WHAT YOU SHOULD DO:
Please repeat the lines below, exactly and only, from the one that holds "721x563 pixels. How" through the one that holds "Open the red PDF Datasheets tile".

DATA SHOWN:

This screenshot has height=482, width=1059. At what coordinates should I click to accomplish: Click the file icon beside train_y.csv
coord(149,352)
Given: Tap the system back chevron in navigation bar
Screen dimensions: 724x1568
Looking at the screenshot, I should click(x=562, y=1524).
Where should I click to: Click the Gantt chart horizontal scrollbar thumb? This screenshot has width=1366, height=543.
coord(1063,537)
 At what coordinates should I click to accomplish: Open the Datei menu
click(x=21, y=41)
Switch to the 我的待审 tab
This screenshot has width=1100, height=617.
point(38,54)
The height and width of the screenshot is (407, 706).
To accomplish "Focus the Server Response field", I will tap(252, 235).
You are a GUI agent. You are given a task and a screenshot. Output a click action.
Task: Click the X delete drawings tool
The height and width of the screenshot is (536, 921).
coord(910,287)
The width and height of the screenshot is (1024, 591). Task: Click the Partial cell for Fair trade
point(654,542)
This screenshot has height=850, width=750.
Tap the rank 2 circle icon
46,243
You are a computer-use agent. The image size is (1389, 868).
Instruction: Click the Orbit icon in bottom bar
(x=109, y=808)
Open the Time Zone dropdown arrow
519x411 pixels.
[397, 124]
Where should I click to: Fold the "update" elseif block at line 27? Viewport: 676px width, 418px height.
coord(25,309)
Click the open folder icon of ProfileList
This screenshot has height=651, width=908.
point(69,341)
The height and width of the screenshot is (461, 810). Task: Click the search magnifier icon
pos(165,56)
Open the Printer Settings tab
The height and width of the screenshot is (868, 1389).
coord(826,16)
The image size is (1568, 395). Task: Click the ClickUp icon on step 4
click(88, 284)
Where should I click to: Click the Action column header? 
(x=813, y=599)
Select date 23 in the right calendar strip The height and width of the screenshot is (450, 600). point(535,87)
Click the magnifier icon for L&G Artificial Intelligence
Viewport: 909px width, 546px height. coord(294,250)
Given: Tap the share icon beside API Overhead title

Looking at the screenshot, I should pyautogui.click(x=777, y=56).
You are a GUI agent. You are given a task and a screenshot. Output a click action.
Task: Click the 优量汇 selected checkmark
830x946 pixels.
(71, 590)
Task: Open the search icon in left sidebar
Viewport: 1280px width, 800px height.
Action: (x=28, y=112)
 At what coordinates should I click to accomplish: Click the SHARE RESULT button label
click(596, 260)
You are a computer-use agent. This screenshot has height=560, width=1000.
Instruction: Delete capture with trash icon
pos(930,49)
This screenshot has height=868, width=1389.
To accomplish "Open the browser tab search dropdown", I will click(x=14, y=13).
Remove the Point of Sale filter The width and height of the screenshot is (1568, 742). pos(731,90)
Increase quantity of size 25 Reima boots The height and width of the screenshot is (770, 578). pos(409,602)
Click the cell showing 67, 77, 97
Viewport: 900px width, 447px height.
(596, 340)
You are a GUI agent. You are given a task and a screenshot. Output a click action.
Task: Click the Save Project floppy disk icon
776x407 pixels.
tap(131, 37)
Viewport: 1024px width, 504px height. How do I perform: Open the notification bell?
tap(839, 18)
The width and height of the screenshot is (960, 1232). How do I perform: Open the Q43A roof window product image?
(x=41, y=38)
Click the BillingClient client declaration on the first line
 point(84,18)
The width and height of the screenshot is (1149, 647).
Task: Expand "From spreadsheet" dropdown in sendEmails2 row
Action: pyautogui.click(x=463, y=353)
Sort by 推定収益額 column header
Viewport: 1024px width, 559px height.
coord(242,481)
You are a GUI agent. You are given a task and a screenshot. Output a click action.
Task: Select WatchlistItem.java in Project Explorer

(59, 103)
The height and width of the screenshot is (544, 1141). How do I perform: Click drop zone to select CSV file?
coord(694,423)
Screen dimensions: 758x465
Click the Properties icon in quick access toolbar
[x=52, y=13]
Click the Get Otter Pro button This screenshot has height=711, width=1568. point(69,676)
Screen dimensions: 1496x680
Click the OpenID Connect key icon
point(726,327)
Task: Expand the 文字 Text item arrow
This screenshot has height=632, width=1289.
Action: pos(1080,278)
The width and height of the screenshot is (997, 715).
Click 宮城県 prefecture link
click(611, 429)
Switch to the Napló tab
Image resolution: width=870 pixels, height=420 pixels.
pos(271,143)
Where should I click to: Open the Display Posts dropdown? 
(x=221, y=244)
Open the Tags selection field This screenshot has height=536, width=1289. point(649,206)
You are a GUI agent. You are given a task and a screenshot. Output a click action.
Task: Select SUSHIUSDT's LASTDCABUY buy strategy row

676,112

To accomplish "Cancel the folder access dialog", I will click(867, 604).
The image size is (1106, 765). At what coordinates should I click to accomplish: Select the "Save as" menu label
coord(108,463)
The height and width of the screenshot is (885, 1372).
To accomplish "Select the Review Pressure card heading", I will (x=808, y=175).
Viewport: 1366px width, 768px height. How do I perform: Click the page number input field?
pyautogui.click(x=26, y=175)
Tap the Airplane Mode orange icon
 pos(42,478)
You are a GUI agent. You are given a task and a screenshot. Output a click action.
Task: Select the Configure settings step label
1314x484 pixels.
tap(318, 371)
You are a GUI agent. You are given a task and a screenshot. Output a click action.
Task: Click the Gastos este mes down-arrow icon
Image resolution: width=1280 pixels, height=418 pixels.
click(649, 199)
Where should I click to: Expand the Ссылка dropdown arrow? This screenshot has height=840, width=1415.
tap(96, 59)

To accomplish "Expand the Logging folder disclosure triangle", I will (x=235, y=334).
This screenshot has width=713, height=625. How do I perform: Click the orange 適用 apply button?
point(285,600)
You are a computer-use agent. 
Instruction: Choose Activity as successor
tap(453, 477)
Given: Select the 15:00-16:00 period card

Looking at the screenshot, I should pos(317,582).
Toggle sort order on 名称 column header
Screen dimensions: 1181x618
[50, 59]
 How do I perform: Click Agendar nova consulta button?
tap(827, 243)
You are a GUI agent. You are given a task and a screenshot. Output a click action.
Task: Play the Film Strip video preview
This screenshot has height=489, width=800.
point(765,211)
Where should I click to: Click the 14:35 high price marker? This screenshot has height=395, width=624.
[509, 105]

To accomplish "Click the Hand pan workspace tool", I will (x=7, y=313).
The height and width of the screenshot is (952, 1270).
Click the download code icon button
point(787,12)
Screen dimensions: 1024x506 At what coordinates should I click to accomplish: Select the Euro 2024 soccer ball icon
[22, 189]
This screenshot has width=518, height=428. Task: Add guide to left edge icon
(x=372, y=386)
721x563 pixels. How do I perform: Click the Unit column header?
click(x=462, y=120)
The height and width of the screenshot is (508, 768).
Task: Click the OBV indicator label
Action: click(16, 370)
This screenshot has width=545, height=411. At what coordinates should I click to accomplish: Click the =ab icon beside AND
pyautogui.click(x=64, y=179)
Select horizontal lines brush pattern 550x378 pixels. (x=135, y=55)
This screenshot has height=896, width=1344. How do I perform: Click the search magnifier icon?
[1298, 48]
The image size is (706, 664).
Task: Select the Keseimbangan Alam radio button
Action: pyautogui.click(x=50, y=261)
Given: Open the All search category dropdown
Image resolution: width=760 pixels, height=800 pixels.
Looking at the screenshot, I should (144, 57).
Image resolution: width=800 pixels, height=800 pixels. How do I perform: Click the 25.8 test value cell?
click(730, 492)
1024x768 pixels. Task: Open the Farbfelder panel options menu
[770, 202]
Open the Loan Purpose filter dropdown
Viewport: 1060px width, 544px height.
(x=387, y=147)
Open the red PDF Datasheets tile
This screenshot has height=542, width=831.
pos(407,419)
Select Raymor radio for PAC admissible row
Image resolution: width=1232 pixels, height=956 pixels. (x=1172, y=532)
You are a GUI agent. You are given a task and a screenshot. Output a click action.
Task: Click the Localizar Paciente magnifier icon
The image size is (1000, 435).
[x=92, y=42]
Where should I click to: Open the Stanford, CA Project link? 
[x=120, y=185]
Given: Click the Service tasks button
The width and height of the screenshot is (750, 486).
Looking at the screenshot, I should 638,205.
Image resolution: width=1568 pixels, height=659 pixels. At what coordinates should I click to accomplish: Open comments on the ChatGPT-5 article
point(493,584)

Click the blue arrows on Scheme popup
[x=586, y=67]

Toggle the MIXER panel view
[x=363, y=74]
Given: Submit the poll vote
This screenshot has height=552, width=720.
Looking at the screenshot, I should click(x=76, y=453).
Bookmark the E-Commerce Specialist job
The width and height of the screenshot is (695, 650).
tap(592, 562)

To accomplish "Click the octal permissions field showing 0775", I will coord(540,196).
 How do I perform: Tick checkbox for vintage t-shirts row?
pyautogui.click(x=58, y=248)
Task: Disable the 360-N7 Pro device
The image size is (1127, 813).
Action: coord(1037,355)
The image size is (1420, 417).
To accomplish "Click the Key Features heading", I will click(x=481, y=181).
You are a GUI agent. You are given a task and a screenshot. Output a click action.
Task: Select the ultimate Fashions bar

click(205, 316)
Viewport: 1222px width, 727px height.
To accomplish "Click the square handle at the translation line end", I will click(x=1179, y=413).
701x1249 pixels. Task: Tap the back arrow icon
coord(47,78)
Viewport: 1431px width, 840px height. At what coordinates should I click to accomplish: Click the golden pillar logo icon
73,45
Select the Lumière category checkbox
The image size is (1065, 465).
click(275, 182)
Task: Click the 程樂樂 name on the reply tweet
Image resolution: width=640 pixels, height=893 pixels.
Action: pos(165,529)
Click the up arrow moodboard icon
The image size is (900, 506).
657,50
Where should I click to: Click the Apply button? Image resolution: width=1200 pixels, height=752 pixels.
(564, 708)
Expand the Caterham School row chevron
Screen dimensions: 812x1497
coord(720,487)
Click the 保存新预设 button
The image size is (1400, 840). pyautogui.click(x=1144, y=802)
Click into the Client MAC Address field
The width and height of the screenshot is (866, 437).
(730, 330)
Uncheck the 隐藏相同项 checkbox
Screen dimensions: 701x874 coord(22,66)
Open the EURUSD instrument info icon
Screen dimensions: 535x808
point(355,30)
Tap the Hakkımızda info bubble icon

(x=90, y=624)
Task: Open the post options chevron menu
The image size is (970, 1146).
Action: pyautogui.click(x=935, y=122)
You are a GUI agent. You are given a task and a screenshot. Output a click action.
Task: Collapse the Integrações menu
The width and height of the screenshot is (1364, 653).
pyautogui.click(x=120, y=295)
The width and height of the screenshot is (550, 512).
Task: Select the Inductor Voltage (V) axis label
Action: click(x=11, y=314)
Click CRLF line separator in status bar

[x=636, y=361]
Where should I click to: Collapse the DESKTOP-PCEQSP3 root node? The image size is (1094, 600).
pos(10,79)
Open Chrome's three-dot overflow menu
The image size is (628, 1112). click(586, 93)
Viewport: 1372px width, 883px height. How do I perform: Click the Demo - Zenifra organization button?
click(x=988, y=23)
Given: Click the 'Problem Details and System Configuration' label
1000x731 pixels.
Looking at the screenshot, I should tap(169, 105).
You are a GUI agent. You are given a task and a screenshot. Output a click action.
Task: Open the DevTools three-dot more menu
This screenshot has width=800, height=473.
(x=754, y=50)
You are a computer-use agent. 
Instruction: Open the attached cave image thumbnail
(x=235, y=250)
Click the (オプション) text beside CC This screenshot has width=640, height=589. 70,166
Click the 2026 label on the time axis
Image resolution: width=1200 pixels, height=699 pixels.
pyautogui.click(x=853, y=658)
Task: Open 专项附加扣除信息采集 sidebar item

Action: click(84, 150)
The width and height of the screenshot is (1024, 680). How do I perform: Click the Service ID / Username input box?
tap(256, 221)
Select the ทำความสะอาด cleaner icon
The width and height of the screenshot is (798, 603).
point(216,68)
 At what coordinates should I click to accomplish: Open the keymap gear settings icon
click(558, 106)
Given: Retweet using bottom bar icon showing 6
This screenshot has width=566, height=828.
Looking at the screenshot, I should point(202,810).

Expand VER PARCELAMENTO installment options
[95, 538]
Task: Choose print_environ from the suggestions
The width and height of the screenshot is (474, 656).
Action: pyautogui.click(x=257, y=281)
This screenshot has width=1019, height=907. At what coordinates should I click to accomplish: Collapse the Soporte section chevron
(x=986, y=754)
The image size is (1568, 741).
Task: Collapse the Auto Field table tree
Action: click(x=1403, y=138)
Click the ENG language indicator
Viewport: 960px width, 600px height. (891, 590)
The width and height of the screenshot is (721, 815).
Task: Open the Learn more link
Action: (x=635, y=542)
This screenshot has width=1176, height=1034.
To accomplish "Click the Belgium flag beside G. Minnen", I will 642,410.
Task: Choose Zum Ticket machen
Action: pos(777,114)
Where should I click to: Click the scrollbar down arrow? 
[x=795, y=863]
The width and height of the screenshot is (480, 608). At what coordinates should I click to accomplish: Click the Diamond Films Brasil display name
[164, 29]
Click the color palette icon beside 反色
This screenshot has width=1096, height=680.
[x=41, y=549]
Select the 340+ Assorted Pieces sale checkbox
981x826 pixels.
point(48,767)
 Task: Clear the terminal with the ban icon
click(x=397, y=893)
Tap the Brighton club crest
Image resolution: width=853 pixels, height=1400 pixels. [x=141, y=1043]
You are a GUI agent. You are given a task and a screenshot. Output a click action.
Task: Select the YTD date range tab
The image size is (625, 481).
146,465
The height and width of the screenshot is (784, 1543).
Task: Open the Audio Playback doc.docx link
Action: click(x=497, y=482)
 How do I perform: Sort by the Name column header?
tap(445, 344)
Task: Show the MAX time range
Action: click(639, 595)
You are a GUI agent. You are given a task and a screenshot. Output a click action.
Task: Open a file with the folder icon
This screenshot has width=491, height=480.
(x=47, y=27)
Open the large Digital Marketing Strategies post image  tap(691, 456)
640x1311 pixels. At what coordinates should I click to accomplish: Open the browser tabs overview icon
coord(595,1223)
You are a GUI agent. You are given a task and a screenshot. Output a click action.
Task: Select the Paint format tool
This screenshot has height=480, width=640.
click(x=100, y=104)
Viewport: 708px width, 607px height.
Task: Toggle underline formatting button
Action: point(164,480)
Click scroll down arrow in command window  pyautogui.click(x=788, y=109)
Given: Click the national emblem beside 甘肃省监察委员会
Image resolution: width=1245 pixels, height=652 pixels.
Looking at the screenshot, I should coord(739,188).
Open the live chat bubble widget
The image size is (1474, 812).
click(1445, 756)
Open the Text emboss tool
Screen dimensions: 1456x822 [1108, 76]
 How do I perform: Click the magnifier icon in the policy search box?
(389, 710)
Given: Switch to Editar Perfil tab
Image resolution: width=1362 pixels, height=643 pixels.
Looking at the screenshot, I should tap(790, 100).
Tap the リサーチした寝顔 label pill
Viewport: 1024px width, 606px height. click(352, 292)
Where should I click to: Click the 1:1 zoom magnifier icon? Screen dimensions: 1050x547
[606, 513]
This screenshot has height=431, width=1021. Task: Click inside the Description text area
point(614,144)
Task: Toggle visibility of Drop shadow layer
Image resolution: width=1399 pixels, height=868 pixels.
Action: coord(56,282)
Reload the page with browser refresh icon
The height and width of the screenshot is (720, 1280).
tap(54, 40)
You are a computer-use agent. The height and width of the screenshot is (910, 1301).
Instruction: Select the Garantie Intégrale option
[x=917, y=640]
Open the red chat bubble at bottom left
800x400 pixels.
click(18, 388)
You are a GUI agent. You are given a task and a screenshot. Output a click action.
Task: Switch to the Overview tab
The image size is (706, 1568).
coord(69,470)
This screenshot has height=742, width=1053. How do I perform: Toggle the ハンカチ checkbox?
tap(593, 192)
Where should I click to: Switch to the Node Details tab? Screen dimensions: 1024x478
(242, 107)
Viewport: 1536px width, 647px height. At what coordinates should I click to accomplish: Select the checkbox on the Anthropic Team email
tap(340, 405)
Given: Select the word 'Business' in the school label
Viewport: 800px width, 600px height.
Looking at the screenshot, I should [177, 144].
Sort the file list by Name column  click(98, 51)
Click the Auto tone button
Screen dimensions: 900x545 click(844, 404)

EXERCISE RESULT:
721x563 pixels. How do I perform: Click the Unit column header?
click(x=462, y=120)
The height and width of the screenshot is (508, 768).
Task: Click the OBV indicator label
Action: click(16, 370)
This screenshot has width=545, height=411. At what coordinates should I click to accomplish: Click the =ab icon beside AND
pyautogui.click(x=64, y=179)
Select horizontal lines brush pattern 550x378 pixels. (x=135, y=55)
This screenshot has height=896, width=1344. How do I perform: Click the search magnifier icon?
[1298, 48]
The image size is (706, 664).
Task: Select the Keseimbangan Alam radio button
Action: pyautogui.click(x=50, y=261)
Given: Open the All search category dropdown
Image resolution: width=760 pixels, height=800 pixels.
Looking at the screenshot, I should (144, 57).
Image resolution: width=800 pixels, height=800 pixels. How do I perform: Click the 25.8 test value cell?
click(730, 492)
1024x768 pixels. Task: Open the Farbfelder panel options menu
[770, 202]
Open the Loan Purpose filter dropdown
Viewport: 1060px width, 544px height.
(x=387, y=147)
Open the red PDF Datasheets tile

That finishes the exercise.